Another erroneous assumption is that the discussion also has to be synchronous. Pre-digital, the water cooler moment tended to happen just once, the day after the programme's first broadcast. If you were off sick the day after JR got shot then you would would probably have missed your chance to contribute to your colleagues' forensic dissection of events. The Internet enables those conversations to continue as new people discover the programme. Sites such as, Television Without Pity and Tape If Off The Internet create separate discussions around thousands of individual episodes, enabling you to join the discussion around whichever episode you've most recently watched.

In addition to enabling asynchronous water cooler moments, digital is also facilitating new types of synchronous viewing and discussion. YouTube recently starting trialling a feature called Streams, which enables users to set up a 'YouTube room' where they can watch and interact with other users in real-time whilst sharing videos. Sites such as and are taking this further with user-generated content, whilst new and established broadcasters are also starting to dip their toes in the water (e.g. NBC's Heroes Two-Screen Experience and Joost's chat widget. Factor in the increasing amount of unsolicited viewer conversation that goes on via SMS and Instant Messaging whilst people are watching TV and you start to realise that the communal viewing experience is being reinvigorated, not destroyed, by digital technologies.


Another key way in which the digital water cooler moment differs from its analogue predecessor is that the conversation can be a whole lot bigger. The Internet's fundamental disregard for territorial boundaries means that anyone with a broadband connection can access a programme premiered on a US television network either live or soon after broadcast and then instantly join the online debate. The water cooler has gone global.

As well as the macro conversations around the latest episodes of Lost and 24, the digital water cooler is also facilitating the most micro of water cooler moments. Asking around the office to see if anyone caught that interesting Tetris documentary on BBC Four last night is likely to be met with blank stares, but go online and you are sure to find groups of people having their own virtual water cooler moments about that very programme.

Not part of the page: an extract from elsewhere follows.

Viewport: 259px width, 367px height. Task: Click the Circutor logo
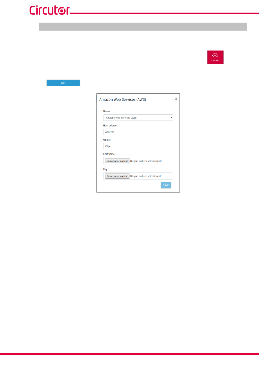(x=50, y=10)
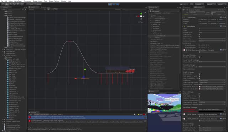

The challenge for broadcasters is to help facilitate water cooler moments of all shapes and sizes and in all locations (both real-world and virtual). Interestingly, Channel 4 has created a Water Cooler Moments page on it's News site although its disappointingly free of video and appears to be editorially determined rather than based on what users are actually talking about/rating/linking to. A more genuine gauge of water cooler moments are sites like which scans several million blogs a day to see which online videos people are talking about the most. It's interesting that the second most viewed video on the BBC's domestic YouTube channel to date is an 8-second clip of Dr. Who kissing Martha - a classic water cooler moment which became so before it was broadcast on TV.

The aforementioned Scotsman article contains a choice quote from one of their television critics, Paul Whitelaw: "While I think services like [Sky Anytime on TV] are a good idea in theory, I think it's a shame that watching television has become such an insular thing". An insular thing? What Paul is missing is that the advent of digital is broadening out the water cooler moment beyond its traditional temporal and geographical boundaries to create an ongoing, global debate around must-see video. Not, in my opinion, something to be sad about.